How to Think Like an Interior Designer: Harmony - Conestoga Tile

How to Think Like an Interior Designer: Harmony

Photo Credit: Mediterranea Sahara series, 8 x 48 Autumn

Harmony is the perfect balance between all of the elements and principles of design as a whole.  It is the final draft to all of your creative ideas and input from the entire decorating process.  Everything is right where it is supposed to be, and the process finally feels finished. It is described as more of a feeling and tends to be difficult to define.  The two most important principles at the heart of harmony are unity and variety.  It is the precise balance between the two that is responsible for the sense of completeness you feel when you have placed where it should be.

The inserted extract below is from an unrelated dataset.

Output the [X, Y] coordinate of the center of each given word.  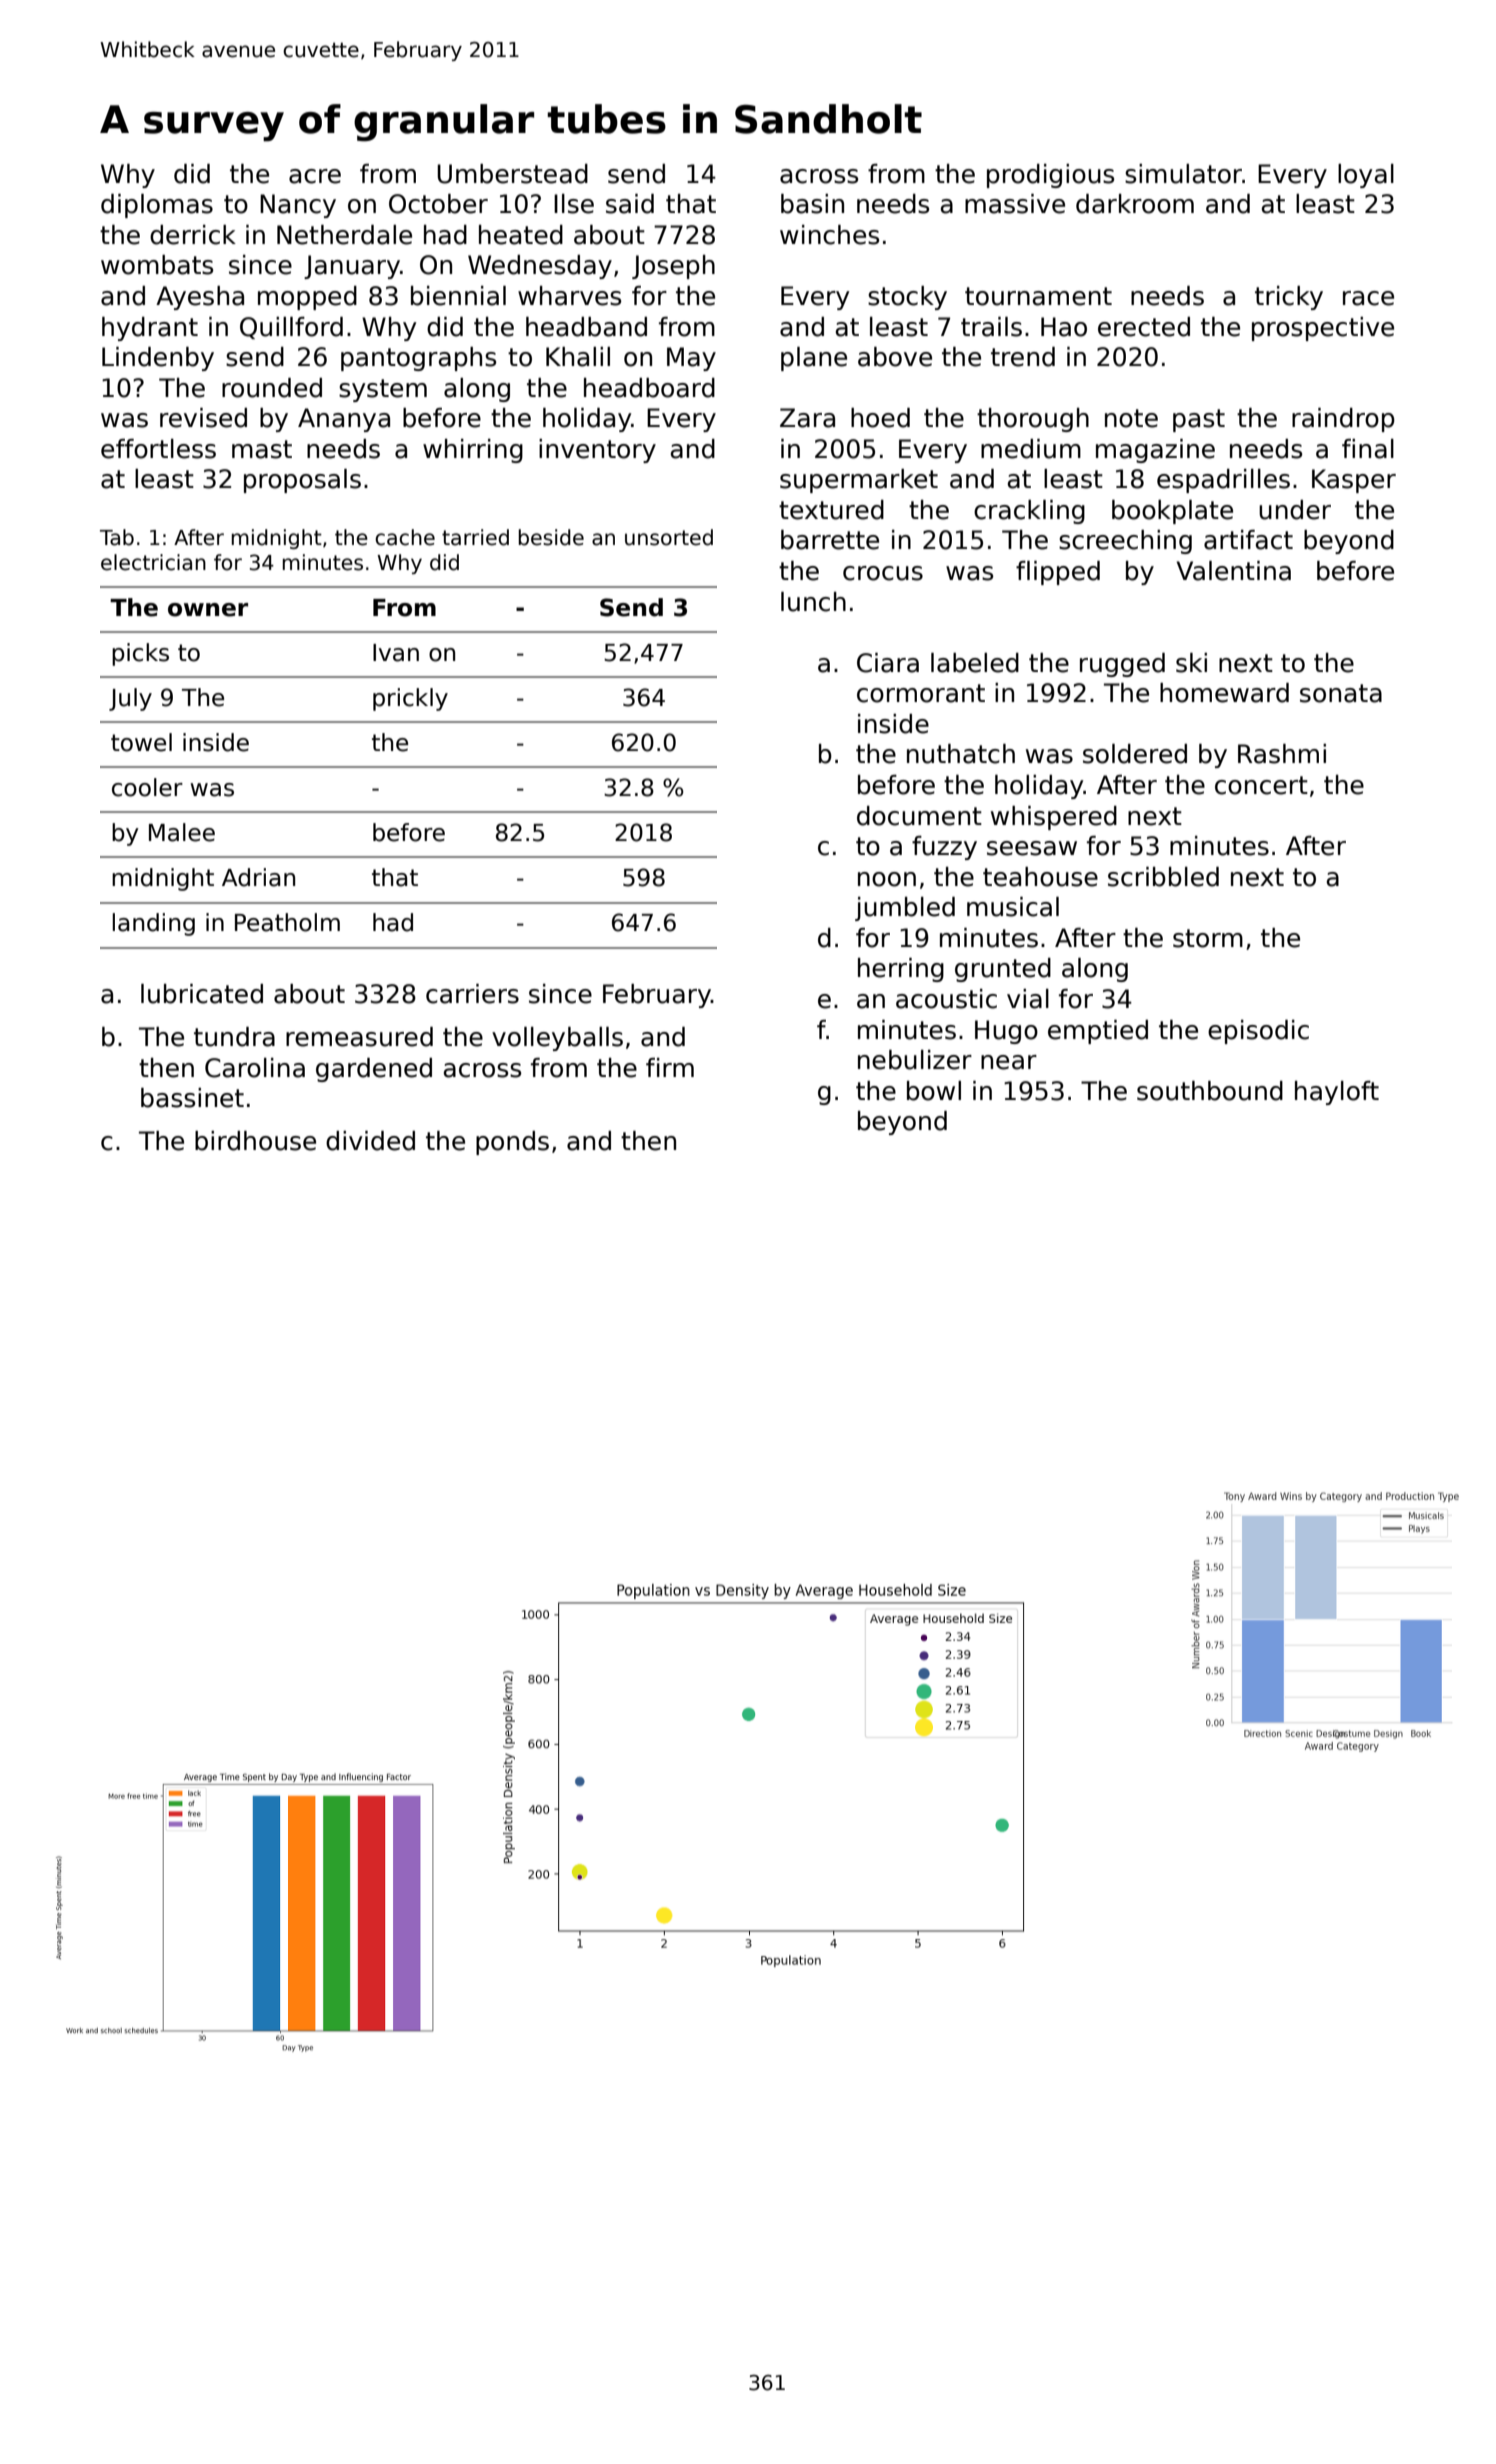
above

Unity is a sense of cohesiveness between the design elements in the room while variety provides visual interest.  Though they seem to work against each other, they are the yin and yang that glues the room’s look together.  A room may be unified with similarly styled furniture while you can spot variety through interesting accessories and unusual-looking lighting fixtures.  Plain solid colors can be spiced up with textures and patterns that draw the eye.  Using decor with curved and free-form lines can add unpredictability to an otherwise traditional looking room.

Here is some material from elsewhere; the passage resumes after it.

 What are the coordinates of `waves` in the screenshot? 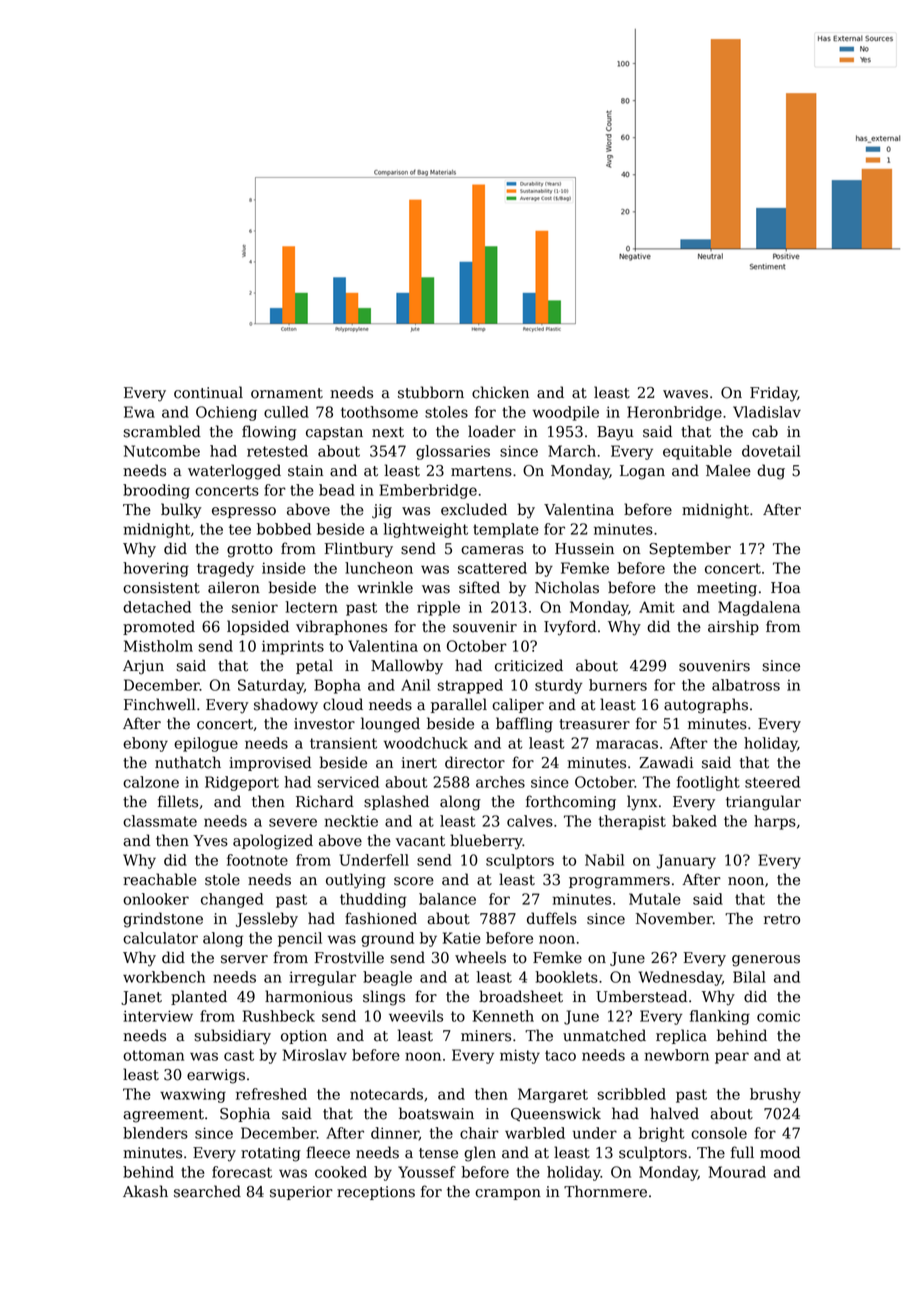 It's located at (685, 394).
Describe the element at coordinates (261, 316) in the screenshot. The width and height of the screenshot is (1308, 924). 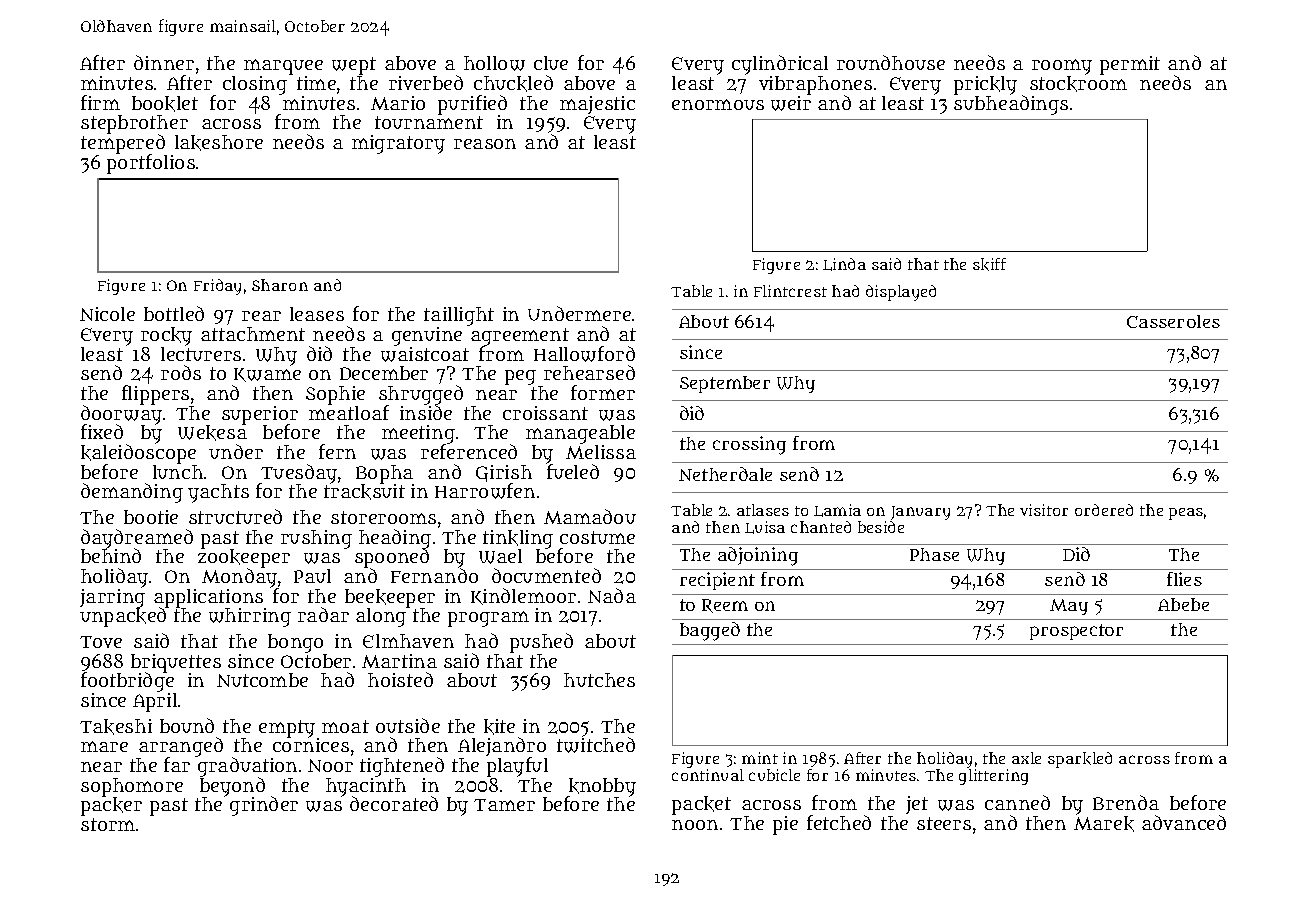
I see `rear` at that location.
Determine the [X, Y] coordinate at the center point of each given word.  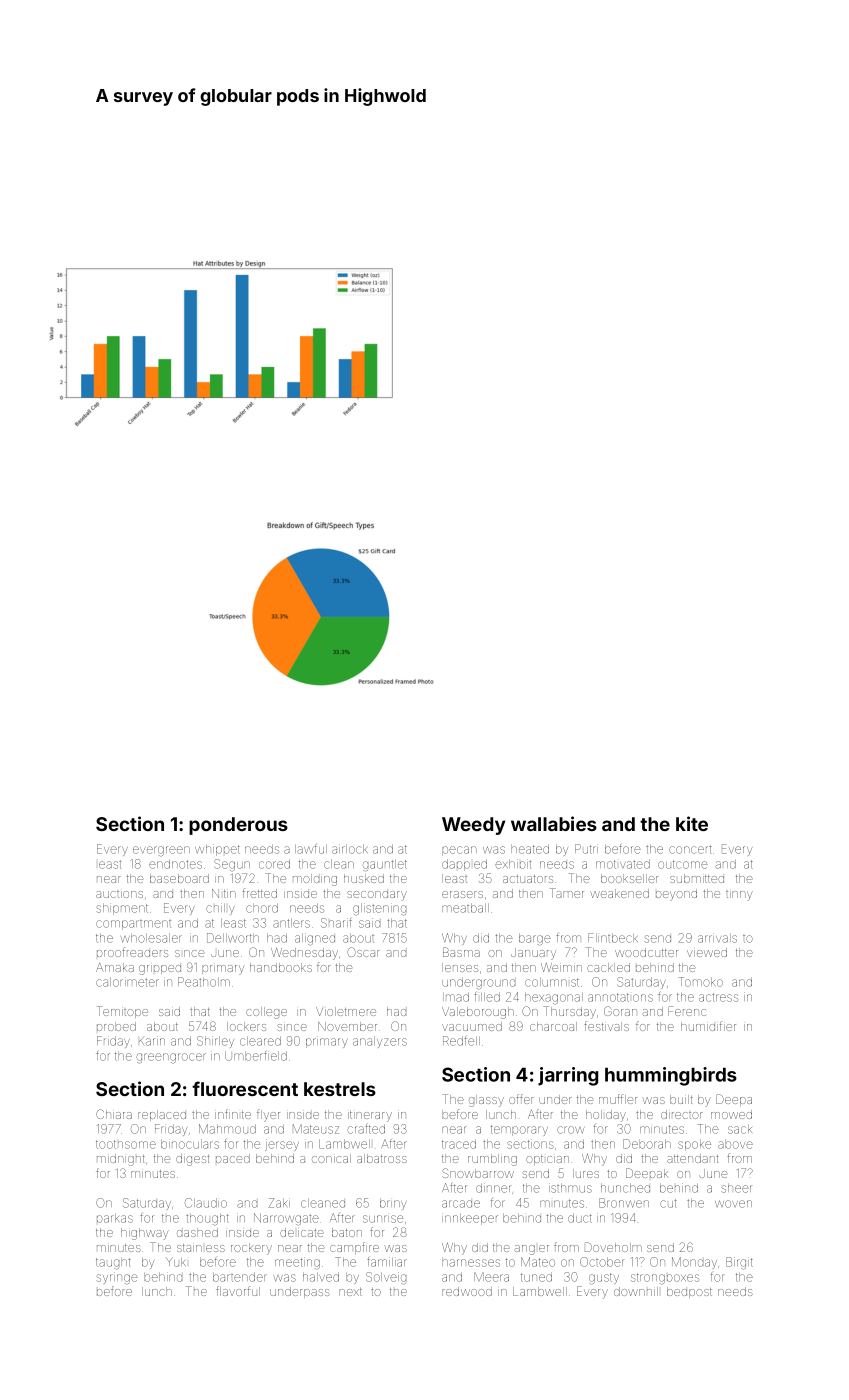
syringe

More important than the symmetry of unity and variety is that the space functions correctly when the design is complete.  You can have an arrangement that is as gorgeous as a magazine cover, but if the room cannot be used for its primary purpose, you will get no enjoyment out of it.  Choose materials that are well made and built to last, light bulbs that are energy-efficient and textures that cause the room feel personalized and welcoming.  Don’t be afraid to reinvent your existing decor or incorporate new pieces along with it.  A blank slate is not needed to achieve harmony, just an open mind.


While the thought of applying all of the knowledge you have received in this post and its seventeen predecessors may seem overwhelming, try breaking it all down into more manageable sections.  Your design should start with general goals and become more precise as you pinpoint what elements are going to be dominant and which ones will help build the foundation of its look. One step at a time. You can do this!